“It’s crazy! We haven’t seen that since…”

It’s a back-to-school hit! Exit Amélie Nothomb, Lilia Hassaine or Maria Pourchet, it’s good Panayotis Pascot, who, with his first autobiographical novel, created surprise and excitement in all bookstores in France. A month after its release, the novel Next time you bite the dustpublished by Stock Editions, sold more than 70,000 copies, and more than 170,000 have already been printed. A true publishing phenomenon, something unheard of for a first novel. As a bookstore confesses Parisianeach book by Panayotis Pascot sells like hot cakes: “There is enormous enthusiasm. The last time we saw that was with Dear Asshole by Virginie Despentes.

On average, a first novel sells between 500 and 800 copiesaccording to studies carried out by The Express and dated 2018. According to another study conducted by The Book Observatory in 2016, the average print run of a book in France is 5341 copies. The success of Panayotis Pascot is beyond comprehension: the columnist of Yann Barthès, revealed by The small newspaper on Canal+ and who then participated in the first season of Daily on TMC, enters the history of first French novelists. And it’s not over !

Panayotis Pascot can’t believe it

Additional surprising fact: the customers of Panayotis Pascot’s novel are mainly young people. As the same bookseller points out, the young comedian has succeeded in (re)inducing adolescents and young adults to reading: “For a first novel, such success is extremely rare.

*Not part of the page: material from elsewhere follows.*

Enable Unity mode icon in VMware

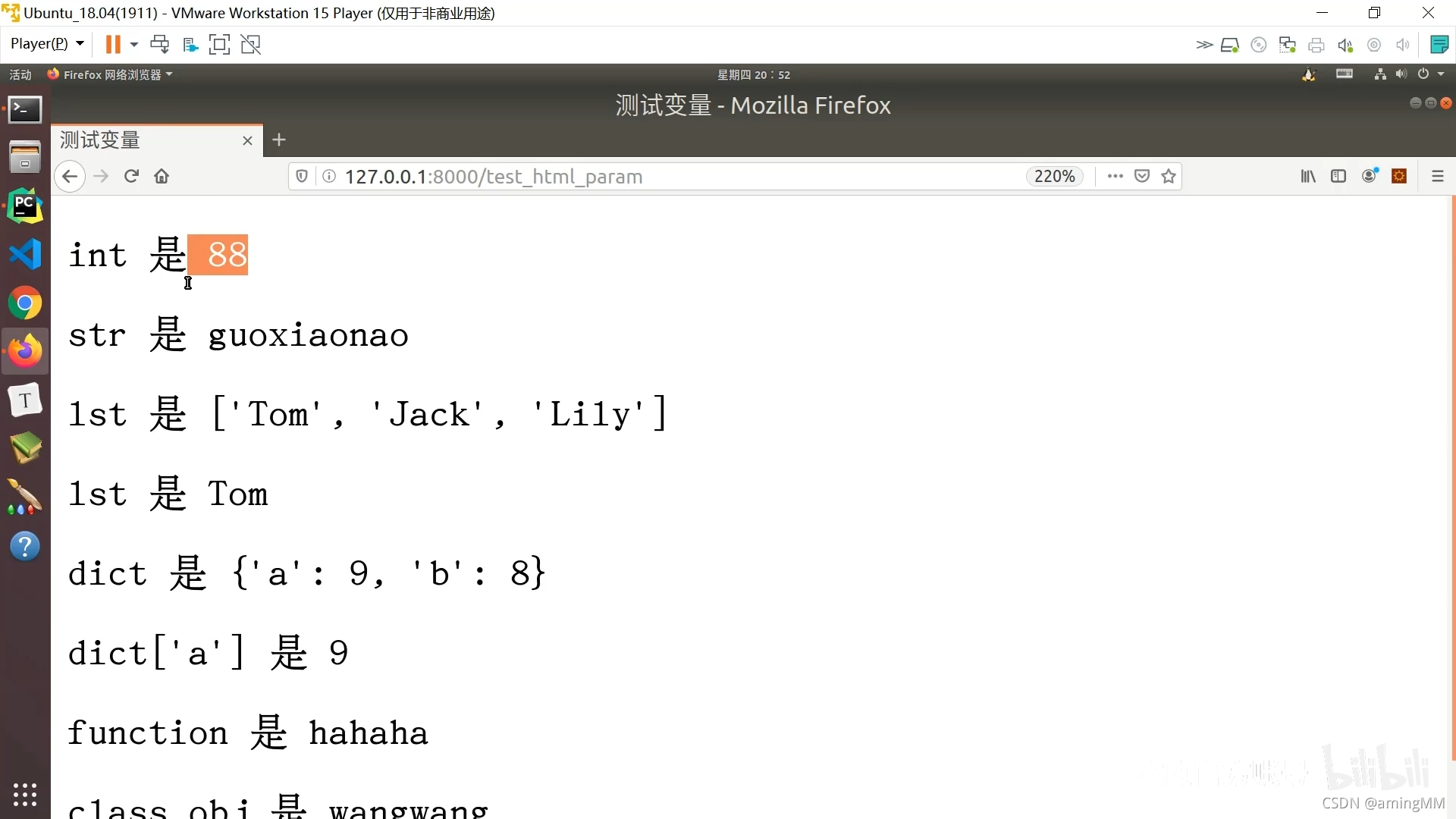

The customers are mainly young people, but we have more and more curious people who want to discover the book that everyone is talking about.” The editor who validated Panayotis Pascot’s novel spoke out and revealed that she had started working with the young man in 2020, when he presented her with the first forty pages: “I had goosebumps, certain passages overwhelmed me. I immediately had the feeling of being faced with the work of someone with a singular voice, with his own expression, his own look at the world”.

Asked by The ParisianPanayotis Pascot says he is as surprised as he is touched by the magnitude of the publication of his first novel, in which he speaks openly about his homosexuality and the long process of self-acceptance which plunged him into melancholy , antidepressants or even drugs: “It’s crazy. These aren’t things I calculated and I feel lucky. For four years I worked in my corner. I started writing to get to sleep, that was my evening routine. I saw literature as a territory to conquer and, suddenly, I find myself offered this territory for a visit. It’s very strange to be read, more than to write, ultimately.”